Malaria is a mosquito-borne disease caused by the parasite Plasmodium that is responsible for over 400,000 deaths each year.
Countries have tried a variety of tactics to eliminate malaria: insecticides, anti-malarial drugs, bug netting – which have all reduced but not eliminated the disease. Many of these strategies try to disrupt the parasite’s lifecycle by exploiting Plasmodium’s dependence on hitching a ride in a mosquito to transmit to a new host.
A recent study turned the mosquito’s own immune system against the parasite. To do this they studied how Plasmodium infection affects the mosquito’s immune response. Specifically, they were looking for small pieces of RNA (called micro RNAs) that can stop other genes from being expressed.

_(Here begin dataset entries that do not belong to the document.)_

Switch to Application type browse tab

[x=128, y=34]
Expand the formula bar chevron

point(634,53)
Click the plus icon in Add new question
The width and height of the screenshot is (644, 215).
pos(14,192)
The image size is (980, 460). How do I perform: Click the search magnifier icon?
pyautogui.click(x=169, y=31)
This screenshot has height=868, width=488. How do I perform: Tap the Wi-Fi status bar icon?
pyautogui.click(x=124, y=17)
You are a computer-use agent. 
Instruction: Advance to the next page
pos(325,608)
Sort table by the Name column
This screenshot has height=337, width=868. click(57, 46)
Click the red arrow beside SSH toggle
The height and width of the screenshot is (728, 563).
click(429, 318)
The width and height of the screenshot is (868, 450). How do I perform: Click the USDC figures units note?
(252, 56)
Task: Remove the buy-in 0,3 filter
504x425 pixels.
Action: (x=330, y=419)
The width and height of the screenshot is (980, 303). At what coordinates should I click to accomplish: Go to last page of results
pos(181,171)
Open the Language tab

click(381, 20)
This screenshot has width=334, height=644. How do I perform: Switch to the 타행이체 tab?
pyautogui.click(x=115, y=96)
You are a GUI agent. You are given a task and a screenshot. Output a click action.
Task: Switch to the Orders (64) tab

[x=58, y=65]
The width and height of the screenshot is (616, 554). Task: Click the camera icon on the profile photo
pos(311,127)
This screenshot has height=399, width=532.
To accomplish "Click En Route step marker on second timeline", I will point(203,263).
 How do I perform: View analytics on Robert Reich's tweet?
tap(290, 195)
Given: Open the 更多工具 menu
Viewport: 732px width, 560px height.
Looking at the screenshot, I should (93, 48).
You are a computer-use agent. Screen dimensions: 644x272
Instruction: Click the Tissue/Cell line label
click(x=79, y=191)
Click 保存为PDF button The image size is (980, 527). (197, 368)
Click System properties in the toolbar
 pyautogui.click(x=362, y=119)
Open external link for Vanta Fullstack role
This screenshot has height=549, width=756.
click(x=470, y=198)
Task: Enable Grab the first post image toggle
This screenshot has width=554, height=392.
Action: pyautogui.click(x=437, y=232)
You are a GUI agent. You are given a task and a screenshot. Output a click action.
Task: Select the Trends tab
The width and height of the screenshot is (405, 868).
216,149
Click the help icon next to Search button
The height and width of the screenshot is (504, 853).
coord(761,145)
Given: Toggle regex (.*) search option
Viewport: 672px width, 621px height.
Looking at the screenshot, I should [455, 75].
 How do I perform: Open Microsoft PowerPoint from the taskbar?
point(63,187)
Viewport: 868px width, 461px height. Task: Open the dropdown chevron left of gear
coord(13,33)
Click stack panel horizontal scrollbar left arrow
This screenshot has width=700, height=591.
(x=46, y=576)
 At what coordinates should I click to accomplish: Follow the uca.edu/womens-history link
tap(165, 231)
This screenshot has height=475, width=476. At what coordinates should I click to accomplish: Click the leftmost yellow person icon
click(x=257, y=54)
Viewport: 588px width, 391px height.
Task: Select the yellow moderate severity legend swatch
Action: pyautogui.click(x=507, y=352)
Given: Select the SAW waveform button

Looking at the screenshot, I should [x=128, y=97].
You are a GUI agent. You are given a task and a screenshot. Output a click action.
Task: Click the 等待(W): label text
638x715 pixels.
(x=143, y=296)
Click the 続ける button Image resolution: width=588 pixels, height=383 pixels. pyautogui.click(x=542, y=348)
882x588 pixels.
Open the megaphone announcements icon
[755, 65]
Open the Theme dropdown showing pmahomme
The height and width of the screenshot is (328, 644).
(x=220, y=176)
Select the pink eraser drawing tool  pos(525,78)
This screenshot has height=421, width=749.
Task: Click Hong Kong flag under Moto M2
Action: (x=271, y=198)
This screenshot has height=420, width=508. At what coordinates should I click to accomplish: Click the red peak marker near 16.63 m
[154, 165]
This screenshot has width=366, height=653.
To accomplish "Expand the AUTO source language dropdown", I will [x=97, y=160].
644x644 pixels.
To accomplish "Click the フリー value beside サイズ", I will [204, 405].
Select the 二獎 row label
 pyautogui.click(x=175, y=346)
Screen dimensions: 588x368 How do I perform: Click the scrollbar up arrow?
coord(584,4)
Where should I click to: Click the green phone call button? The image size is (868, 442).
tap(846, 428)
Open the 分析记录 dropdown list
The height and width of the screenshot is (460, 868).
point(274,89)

They picked two micro RNAs that were regulated differently during infection and engineered mosquitoes to produce less of them, which resulted in a more active immune response. Both types of engineered mosquitoes were significantly more resistant to malarial infection.
If these genetically engineered mosquitoes were introduced into the wild using a gene drive, the mutation could spread through the population, making mosquitoes resistant to malaria and stopping the spread to humans.
Combining this with other malaria-resistance mutations in mosquitoes may provide a way to wipe out malaria worldwide. The idea to genetically modify mosquitoes as a way to stop malarial transmission has been proposed before. However, there is concern that genetic engineering may have adverse effects on ecosystems in ways that we can’t predict. Is it worth the risk if we have the chance to eradicate a disease?
That is a decision for bioethicists, scientists, and other informed parties to make.